To get there, most Petalumans drive out Lakeville to where it meets Highway 37, and instead of turning left or right, simply motor across and onto the small-ish Reclamation Road that runs between two large fields until it dead ends at the parking lot. Though not technically a Petaluma park, so many locals are discovering it, a visit to the Sears Point Wetlands seemed appropriate in our nearly-completed series of locally centered parks and opens paces.
On a recent Saturday morning, around 9 a.m., the fog was still hanging heavily, with a slight chill accompanying it, making new human arrivals glad they’d thought to wear a heavy jacket. But less than an hour later, scrappy patches of sunny blue began appearing through the gray overhead gloom, and within 30 minutes, with the sun bearing down hot and unhindered by clouds, the jacket soon seemed like a bad idea.

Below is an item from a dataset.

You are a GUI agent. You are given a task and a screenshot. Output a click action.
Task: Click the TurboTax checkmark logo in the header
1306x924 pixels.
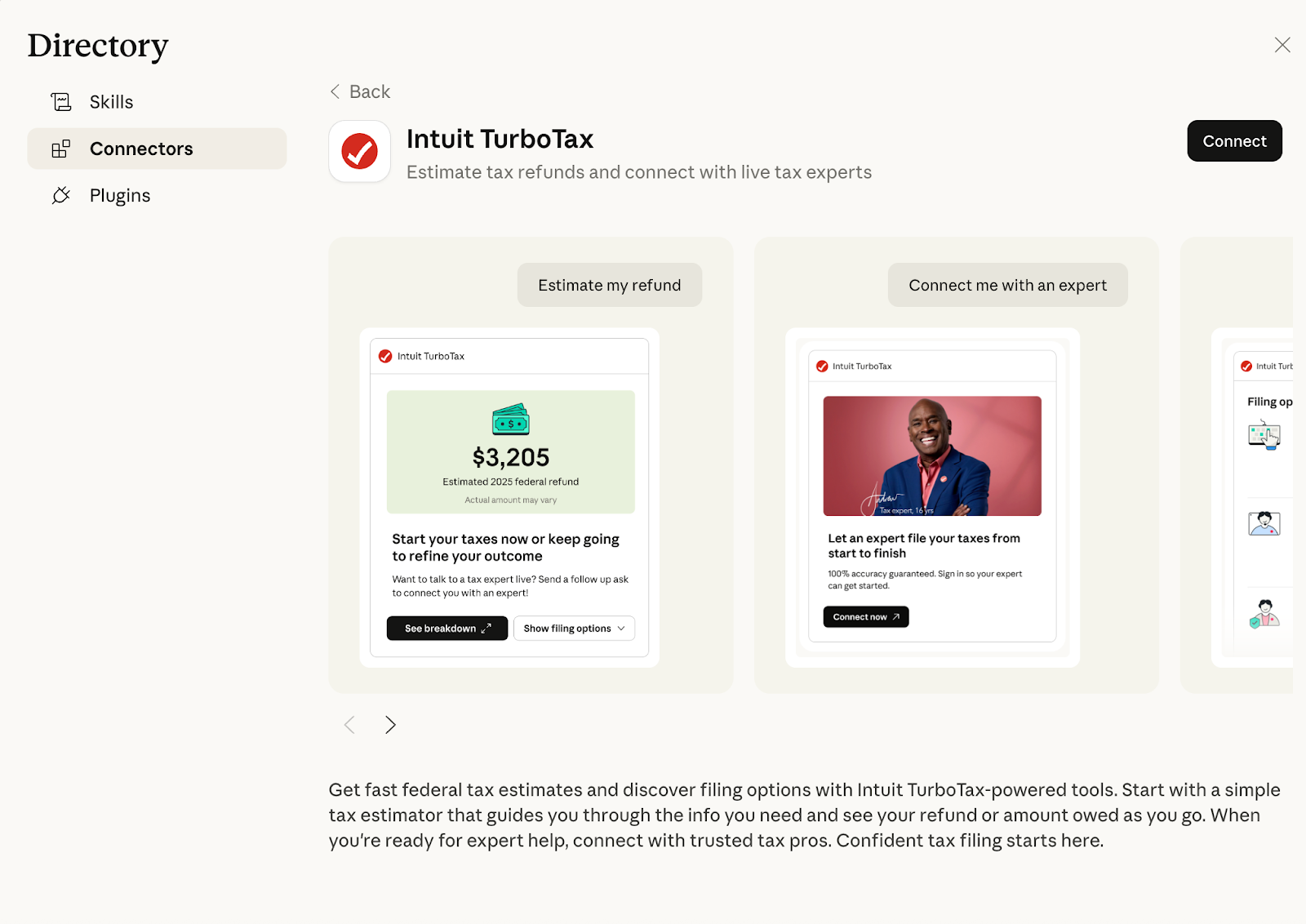click(359, 151)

One gets an immediate hit of humanity-meeting-nature at the expansive park, which primarily consists of long, straight, flat, even and unencumbered paved walkways along the levee that separates a marshy portion of the San Pablo Bay National Wildlife Refuge from vast fields of farmland and recently reclaimed wetlands. In the 1800s, farmers built the levees to convert pieces of the marsh into farmable fields. Now the various levee trails - and other linear infrastructure such as a railroad line and small road - run parallel to the marsh spreading out for miles, just one piece of the 20-square mile refuge that touches Napa, Solano and Sonoma counties.
In 2016, a new trail along the Dickson Ranch property, 1,000-acres of which were purchased by the Sonoma Land Trust and intentionally flooded by a strategic levee breach in October of 2015, was officially added to the refuge. The multi-million dollar project was made possible by an alliance of organizations that include the Federated Indians of Graton Rancheria and the Dickson family.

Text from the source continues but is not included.